* WORK TASK
Lines from the line with "This screenshot has width=2576, height=983." to the line with "Click the Display settings sliders icon" in the entries below, and only those, must be output exactly, with both ends included.

* DATA SUPPLIED
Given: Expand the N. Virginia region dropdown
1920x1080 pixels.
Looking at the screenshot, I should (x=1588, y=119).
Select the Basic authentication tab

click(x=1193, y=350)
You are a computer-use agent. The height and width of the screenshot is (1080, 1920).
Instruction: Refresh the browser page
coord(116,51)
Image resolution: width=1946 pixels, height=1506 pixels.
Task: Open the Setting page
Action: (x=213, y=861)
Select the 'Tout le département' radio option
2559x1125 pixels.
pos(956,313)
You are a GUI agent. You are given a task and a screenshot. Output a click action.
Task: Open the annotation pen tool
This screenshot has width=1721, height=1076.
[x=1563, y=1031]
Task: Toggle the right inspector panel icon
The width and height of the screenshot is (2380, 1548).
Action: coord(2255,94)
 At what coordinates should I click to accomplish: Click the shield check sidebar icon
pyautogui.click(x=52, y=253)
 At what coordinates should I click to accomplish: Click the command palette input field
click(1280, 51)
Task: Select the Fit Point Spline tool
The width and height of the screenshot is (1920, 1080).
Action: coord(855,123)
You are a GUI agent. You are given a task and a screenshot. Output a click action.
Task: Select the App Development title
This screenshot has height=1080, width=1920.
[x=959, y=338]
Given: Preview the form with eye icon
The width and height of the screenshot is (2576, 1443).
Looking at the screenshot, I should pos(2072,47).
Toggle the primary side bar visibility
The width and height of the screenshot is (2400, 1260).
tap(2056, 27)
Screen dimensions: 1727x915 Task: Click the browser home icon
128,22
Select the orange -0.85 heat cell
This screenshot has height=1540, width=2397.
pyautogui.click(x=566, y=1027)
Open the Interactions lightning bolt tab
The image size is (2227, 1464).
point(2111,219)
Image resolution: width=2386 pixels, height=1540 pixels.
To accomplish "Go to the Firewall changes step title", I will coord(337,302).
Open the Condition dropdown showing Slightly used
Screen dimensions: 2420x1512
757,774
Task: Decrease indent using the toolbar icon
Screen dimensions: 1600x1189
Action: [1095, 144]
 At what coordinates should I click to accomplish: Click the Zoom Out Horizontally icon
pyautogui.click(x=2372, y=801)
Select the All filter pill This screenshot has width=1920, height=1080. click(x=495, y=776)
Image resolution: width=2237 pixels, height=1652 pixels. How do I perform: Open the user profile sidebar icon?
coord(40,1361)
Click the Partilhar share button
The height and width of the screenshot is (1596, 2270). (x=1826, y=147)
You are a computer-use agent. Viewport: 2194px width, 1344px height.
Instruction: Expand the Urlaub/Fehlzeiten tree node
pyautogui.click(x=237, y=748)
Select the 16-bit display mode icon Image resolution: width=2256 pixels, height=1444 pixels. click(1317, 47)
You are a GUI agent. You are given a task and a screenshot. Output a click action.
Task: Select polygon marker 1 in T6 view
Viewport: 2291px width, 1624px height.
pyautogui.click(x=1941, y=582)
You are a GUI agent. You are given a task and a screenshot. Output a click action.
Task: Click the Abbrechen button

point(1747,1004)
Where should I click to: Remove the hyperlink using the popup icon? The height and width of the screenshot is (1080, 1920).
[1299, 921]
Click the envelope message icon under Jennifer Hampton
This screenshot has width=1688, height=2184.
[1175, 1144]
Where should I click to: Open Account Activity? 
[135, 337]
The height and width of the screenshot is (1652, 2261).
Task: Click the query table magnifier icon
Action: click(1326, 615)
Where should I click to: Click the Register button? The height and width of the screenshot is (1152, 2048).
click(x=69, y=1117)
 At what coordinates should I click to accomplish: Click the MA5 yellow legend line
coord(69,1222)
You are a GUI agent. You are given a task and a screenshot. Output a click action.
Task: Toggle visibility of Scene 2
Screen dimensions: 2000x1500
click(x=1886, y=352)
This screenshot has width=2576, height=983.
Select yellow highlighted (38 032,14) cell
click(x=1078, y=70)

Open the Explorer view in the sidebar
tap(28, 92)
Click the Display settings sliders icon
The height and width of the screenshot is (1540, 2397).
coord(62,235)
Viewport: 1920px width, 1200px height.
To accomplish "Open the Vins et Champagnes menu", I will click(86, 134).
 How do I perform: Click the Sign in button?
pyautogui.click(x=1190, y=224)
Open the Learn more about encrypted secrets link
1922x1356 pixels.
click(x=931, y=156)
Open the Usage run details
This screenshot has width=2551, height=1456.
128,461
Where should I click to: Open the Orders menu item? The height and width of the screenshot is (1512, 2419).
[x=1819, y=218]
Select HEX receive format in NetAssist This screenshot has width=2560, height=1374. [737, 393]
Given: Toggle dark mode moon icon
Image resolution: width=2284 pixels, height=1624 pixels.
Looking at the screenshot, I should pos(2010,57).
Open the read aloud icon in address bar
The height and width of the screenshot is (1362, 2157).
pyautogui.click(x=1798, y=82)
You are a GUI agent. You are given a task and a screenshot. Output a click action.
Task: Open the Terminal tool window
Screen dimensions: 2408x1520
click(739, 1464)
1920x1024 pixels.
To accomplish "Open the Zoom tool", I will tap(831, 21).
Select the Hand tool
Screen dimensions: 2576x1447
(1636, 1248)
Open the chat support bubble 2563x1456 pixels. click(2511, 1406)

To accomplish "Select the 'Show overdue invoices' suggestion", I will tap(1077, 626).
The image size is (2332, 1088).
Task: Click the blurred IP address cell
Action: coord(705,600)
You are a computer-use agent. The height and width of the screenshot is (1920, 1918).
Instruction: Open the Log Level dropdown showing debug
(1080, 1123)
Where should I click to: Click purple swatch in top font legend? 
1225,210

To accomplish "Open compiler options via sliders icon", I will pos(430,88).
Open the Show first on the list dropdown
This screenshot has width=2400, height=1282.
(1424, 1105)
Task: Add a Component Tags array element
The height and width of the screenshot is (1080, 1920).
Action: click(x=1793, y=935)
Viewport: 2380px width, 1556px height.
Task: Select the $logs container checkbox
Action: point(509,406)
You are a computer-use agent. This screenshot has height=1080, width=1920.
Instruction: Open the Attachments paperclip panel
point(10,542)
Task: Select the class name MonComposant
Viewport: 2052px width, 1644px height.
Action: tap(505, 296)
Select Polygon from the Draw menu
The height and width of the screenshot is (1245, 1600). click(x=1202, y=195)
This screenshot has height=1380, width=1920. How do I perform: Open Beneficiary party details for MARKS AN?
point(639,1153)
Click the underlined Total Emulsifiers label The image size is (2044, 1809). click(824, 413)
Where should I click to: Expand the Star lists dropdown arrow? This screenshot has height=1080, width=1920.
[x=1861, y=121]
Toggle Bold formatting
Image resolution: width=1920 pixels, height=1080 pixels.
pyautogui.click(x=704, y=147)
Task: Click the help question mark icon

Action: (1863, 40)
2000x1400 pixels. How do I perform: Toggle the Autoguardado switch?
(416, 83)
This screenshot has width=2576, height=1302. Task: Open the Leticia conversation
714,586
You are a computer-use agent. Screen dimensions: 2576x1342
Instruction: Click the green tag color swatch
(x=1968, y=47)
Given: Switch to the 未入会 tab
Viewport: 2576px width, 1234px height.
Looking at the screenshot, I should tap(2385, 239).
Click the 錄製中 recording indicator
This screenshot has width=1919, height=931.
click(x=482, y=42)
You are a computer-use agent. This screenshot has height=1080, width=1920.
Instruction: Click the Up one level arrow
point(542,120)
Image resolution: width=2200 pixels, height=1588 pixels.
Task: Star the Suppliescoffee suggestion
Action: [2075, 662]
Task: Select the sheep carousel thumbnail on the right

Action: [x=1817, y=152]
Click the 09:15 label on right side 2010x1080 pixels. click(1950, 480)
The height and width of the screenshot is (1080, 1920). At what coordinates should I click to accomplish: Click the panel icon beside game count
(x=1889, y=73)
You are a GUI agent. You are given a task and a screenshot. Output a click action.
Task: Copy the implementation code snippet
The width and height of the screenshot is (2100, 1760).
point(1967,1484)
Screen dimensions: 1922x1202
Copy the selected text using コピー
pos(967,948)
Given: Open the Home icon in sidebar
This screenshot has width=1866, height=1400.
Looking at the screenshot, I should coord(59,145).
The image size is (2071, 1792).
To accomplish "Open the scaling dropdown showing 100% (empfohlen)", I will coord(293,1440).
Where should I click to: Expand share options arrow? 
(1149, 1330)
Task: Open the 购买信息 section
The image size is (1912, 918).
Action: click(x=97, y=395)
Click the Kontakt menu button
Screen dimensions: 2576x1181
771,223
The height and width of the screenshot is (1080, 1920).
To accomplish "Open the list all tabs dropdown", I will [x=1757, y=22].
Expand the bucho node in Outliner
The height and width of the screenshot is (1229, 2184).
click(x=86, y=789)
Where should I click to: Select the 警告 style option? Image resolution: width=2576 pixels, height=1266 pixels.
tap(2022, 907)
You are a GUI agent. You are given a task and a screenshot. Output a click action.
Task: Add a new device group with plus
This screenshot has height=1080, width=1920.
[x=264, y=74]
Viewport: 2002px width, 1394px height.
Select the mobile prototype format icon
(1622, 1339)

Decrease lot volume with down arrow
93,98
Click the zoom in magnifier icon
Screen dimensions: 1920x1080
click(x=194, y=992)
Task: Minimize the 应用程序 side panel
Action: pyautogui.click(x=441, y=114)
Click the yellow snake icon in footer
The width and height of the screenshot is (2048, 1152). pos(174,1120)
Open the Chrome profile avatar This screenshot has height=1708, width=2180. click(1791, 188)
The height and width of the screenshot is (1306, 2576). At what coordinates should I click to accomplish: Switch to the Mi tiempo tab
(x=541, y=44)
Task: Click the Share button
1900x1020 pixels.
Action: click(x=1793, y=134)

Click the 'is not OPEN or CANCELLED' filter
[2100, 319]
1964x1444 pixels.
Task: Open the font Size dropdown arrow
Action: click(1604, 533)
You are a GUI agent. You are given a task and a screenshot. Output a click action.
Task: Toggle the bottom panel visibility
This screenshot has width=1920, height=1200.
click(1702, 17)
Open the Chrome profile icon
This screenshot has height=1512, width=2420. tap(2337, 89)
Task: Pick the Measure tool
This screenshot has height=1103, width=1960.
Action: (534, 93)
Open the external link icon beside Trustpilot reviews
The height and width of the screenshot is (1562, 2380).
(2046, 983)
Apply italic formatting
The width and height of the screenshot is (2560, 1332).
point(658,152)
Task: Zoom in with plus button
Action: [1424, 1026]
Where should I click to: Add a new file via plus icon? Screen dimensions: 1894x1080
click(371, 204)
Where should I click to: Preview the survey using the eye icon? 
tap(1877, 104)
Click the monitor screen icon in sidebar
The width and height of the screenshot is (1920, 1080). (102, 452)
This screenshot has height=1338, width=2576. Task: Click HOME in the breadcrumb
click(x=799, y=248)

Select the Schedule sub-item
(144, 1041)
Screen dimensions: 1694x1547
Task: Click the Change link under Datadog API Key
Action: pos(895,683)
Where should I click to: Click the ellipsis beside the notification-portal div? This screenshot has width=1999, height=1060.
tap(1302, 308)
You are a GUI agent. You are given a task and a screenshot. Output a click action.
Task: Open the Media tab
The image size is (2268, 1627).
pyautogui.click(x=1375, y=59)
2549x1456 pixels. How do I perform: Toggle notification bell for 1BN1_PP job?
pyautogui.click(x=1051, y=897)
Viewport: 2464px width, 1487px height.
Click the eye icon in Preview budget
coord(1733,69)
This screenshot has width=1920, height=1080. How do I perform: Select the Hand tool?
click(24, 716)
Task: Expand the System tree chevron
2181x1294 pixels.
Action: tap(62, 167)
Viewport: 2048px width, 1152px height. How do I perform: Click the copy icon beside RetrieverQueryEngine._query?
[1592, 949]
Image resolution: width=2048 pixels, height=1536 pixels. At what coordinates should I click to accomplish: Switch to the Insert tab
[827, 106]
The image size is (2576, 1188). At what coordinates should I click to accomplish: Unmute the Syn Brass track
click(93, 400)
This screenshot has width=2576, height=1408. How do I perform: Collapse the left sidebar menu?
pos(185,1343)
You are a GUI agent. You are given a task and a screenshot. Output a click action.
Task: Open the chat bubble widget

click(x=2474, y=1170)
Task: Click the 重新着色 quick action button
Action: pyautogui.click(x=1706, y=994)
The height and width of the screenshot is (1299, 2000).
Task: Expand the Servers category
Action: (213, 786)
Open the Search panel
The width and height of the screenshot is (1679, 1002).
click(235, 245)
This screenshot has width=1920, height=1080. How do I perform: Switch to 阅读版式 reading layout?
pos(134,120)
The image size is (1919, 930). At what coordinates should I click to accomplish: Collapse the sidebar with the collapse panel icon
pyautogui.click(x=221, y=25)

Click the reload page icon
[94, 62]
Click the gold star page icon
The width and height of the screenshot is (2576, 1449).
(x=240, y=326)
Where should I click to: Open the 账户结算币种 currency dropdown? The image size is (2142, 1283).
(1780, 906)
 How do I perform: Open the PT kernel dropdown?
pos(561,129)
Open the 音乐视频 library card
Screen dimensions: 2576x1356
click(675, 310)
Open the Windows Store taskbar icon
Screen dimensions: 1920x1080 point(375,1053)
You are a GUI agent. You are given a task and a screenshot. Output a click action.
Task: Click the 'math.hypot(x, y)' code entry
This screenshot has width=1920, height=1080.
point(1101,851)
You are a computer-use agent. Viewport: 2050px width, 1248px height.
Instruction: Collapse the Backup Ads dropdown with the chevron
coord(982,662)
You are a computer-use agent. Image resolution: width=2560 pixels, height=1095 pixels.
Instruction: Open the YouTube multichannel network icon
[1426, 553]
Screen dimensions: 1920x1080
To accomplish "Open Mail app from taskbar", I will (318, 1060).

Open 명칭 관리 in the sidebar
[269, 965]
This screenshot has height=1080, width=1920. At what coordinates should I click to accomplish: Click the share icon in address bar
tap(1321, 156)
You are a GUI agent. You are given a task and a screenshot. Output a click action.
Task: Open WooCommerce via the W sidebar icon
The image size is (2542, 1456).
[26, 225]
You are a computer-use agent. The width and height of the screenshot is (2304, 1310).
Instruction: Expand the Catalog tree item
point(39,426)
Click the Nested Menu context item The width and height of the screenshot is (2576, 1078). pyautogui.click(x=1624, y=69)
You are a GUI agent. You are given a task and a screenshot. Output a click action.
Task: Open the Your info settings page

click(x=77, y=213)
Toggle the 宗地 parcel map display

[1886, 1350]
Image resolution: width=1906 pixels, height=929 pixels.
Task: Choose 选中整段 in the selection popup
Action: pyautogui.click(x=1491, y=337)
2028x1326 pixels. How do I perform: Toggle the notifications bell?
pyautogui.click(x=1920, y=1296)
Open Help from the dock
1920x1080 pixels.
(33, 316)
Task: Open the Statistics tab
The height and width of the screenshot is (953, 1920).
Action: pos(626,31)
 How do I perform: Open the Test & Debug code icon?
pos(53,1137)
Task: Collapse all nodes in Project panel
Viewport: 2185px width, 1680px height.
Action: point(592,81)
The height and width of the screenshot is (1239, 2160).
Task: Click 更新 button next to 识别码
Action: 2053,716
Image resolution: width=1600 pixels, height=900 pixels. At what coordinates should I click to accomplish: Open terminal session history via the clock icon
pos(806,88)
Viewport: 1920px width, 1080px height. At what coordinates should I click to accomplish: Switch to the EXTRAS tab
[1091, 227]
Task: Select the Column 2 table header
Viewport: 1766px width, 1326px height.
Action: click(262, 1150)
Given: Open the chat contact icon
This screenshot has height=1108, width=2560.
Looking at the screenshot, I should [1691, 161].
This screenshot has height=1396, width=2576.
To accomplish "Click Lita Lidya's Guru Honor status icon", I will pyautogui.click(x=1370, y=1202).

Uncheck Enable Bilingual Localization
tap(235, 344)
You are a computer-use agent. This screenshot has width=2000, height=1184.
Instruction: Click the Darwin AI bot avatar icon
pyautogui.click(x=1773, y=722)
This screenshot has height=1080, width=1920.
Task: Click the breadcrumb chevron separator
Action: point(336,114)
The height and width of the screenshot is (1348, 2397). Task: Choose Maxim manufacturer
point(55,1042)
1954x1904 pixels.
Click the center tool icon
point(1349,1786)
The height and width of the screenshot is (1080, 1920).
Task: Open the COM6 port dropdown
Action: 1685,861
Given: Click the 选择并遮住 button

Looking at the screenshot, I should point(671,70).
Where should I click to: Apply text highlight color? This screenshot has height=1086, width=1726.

* OUTPUT OF THE EXERCISE
This screenshot has width=2576, height=983.
Select yellow highlighted (38 032,14) cell
click(x=1078, y=70)

Open the Explorer view in the sidebar
tap(28, 92)
Click the Display settings sliders icon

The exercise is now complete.